Task: Please count the lines in the records below that contain the word "should", and reply with that number only.
# Start of Data excerpts
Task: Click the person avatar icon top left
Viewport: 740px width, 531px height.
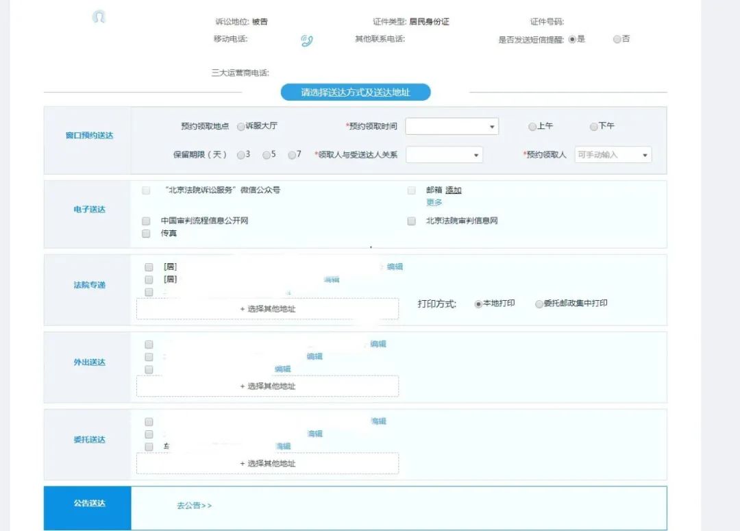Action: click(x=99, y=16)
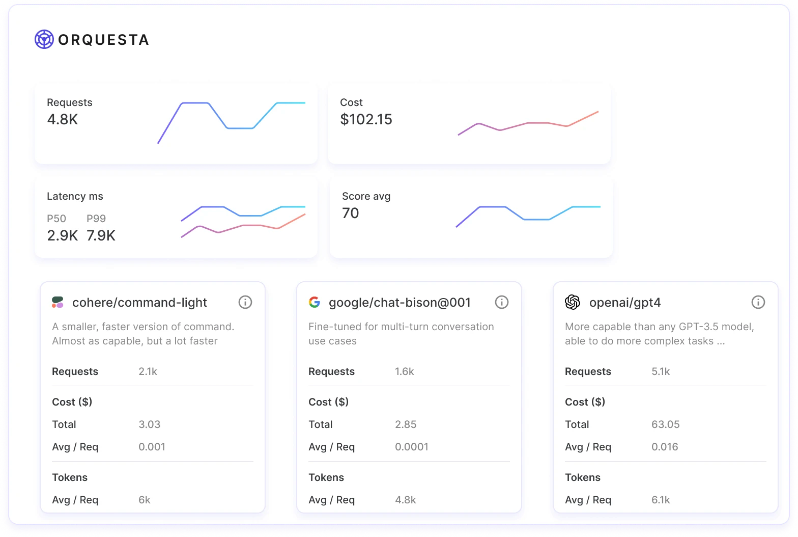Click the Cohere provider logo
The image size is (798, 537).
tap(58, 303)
# End of Data excerpts
# Start of Data excerpts
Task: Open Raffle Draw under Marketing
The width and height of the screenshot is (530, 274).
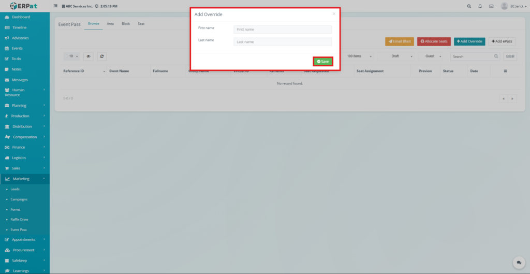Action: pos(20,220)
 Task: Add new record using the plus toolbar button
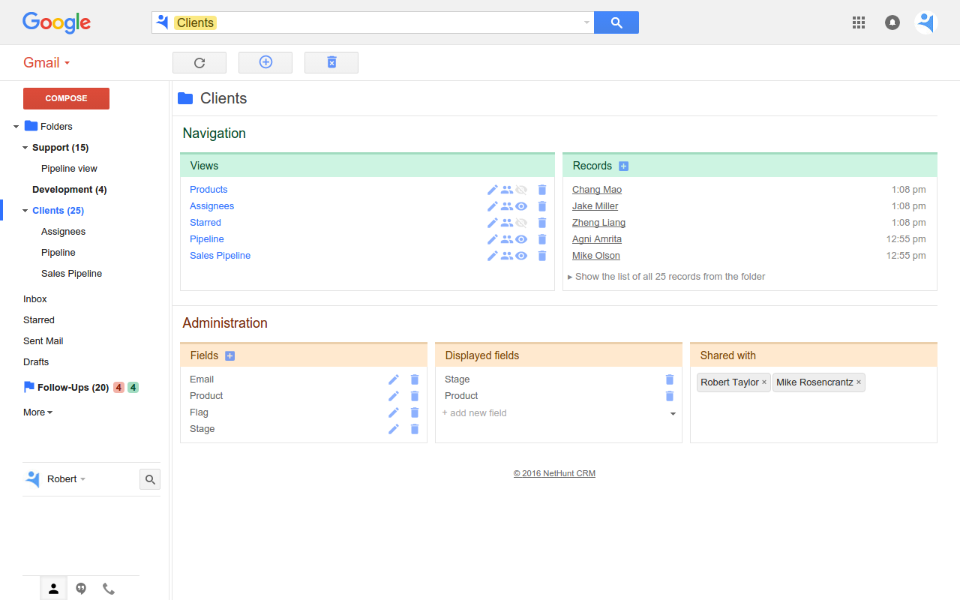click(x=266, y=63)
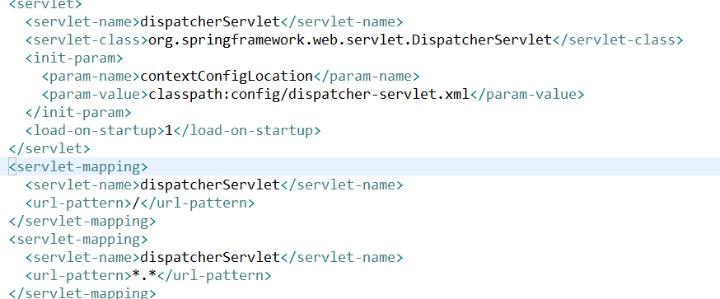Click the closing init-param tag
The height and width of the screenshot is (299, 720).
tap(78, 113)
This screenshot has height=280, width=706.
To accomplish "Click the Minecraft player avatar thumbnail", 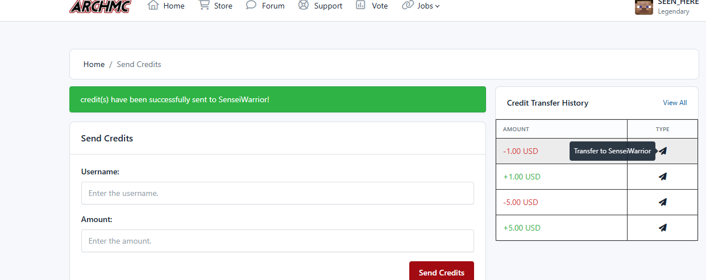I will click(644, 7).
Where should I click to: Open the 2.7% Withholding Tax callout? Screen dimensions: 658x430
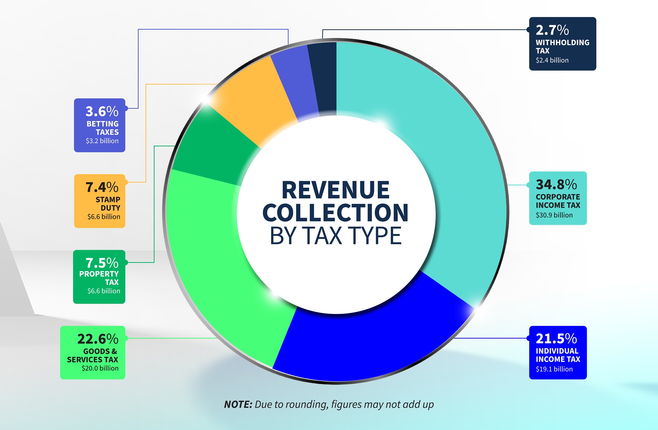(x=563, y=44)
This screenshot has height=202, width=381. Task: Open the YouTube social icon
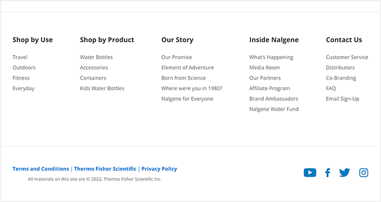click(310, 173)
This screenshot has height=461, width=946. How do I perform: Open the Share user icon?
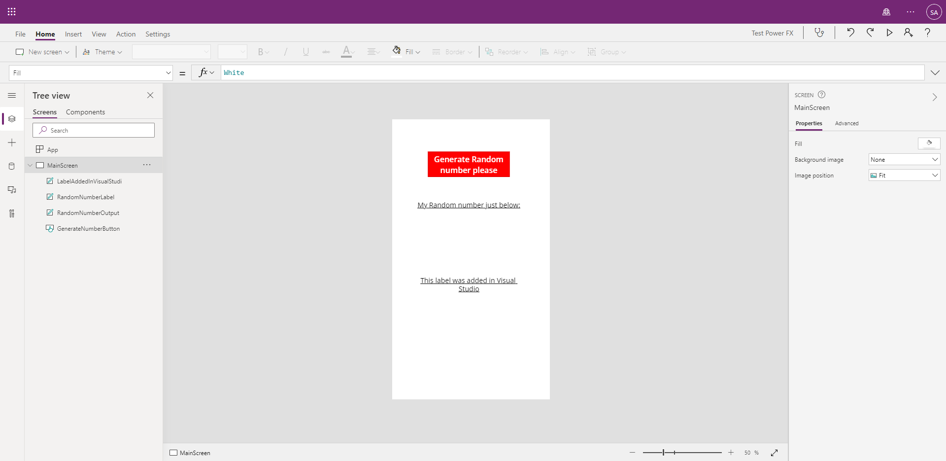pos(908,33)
# End of Data excerpts
# Start of Data excerpts
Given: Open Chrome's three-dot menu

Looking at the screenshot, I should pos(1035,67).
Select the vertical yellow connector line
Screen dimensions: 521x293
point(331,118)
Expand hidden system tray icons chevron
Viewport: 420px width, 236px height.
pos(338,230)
# End of Data excerpts
Solution to the problem: 2